3. Create a global function called onYouTubePlayerAPIReady

This is the callback function that the YouTube API will call when it’s ready. It needs to be named this.

function onYouTubePlayerAPIReady() {

}

It’s likely you have some structure to your JavaScript on your page, so generally I’d recommend just having this function call another function that is inside your organizational system and get going on the right track right away. But for this tutorial, let’s just keep it soup-y.

4. Create the Player object

This is the object that has the ability to control that video. We’ll create it using the id attribute on that iframe in our HTML.

var player;

function onYouTubePlayerAPIReady() {
  // create the global player from the specific iframe (#video)
  player = new YT.Player('video', {
    events: {
      // call this function when player is ready to use
      'onReady': onPlayerReady
    }
  });
}

Another callback!

5. Create the “player ready” callback and bind events

We named this function when we created the player object. It will automatically be passed the event object, in which event.target is the player, but since we already have a global for it let’s just use that.

Here we bind a simple click event to an element on the page with the id #play-button (whatever custom button you want) and call the player object’s playVideo method.

function onPlayerReady(event) {
  
  // bind events
  var playButton = document.getElementById("play-button");
  playButton.addEventListener("click", function() {
    player.playVideo();
  });
  
  var pauseButton = document.getElementById("pause-button");
  pauseButton.addEventListener("click", function() {
    player.pauseVideo();
  });
  
}

All Together Now

And that’ll do it! Here’s a demo:

I used a little SVG templating in there for the buttons just for fun.

For Vimeo

1. Make sure the iframe src URL has ?api=1 at the end

<iframe src="//player.vimeo.com/video/80312270?api=1" frameborder="0" webkitallowfullscreen mozallowfullscreen allowfullscreen id="video"></iframe>

I also put an id attribute on the iframe so it will be easy and fast to target with JavaScript.

2. Load the “froogaloop” JS library

The Vimeo player API actually works by sending commands through postMessage right to the iframe. You don’t need the froogaloop library to do that, but postMessage has some inherent complexities that this library (by Vimeo themselves) makes way easier. Plus it’s only 1.8kb so I’d recommend it.

<script src="froogaloop.min.js"></script>

3. Create the player object

var iframe = document.getElementById('video');

// $f == Froogaloop
var player = $f(iframe);

We target the iframe by the id attribute we added. Then we create the player using the special froogaloop $f.

4. Bind events

All we have to do now is call methods on that player object to play and pause the video, so let’s call them when our play and pause buttons are clicked.

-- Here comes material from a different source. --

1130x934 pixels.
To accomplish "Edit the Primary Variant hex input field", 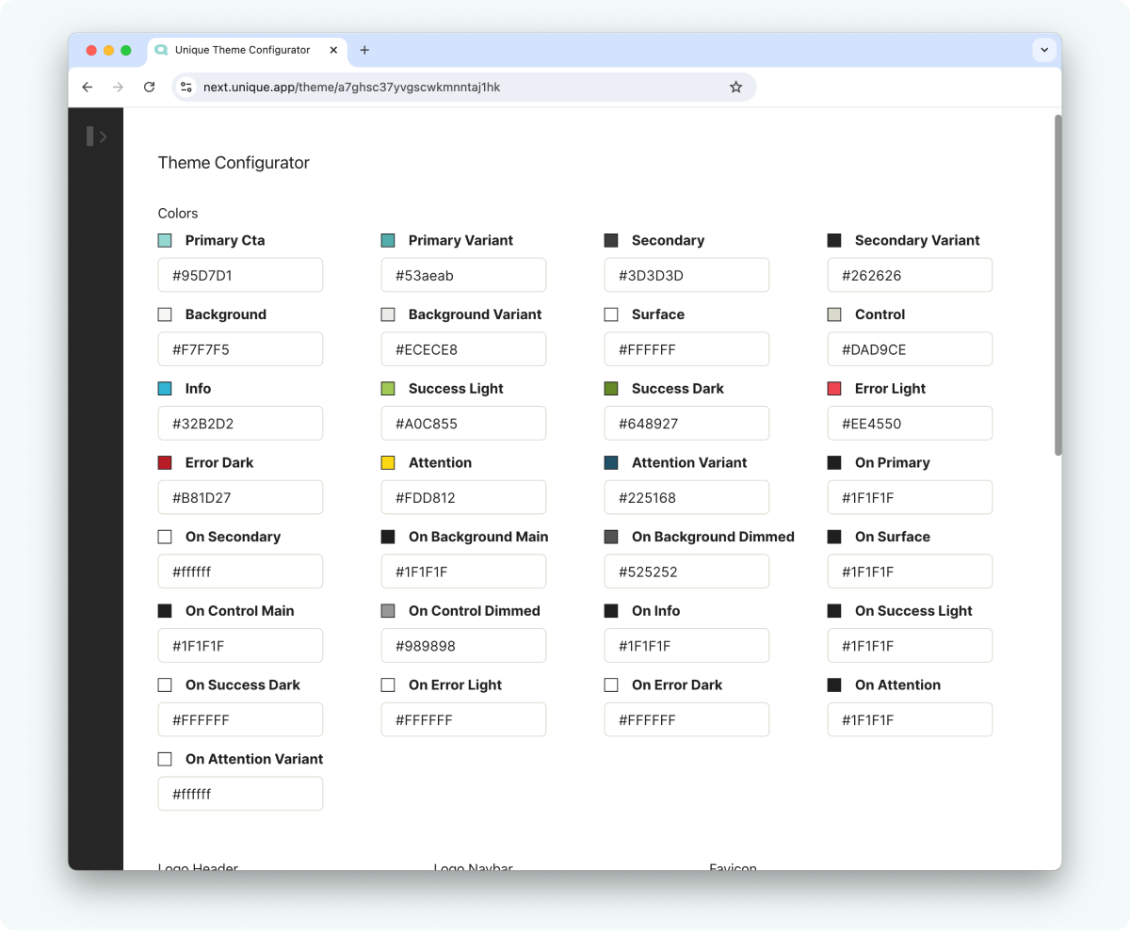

var playButton = document.getElementById("play-button");
playButton.addEventListener("click", function() {
  player.api("play");
});

var pauseButton = document.getElementById("pause-button");
pauseButton.addEventListener("click", function() {
  player.api("pause");
});

All Together Now

That’ll do it for Vimeo. Here’s a demo:


You can do much more with the APIs for both of these services. It can be pretty fun, just dive in!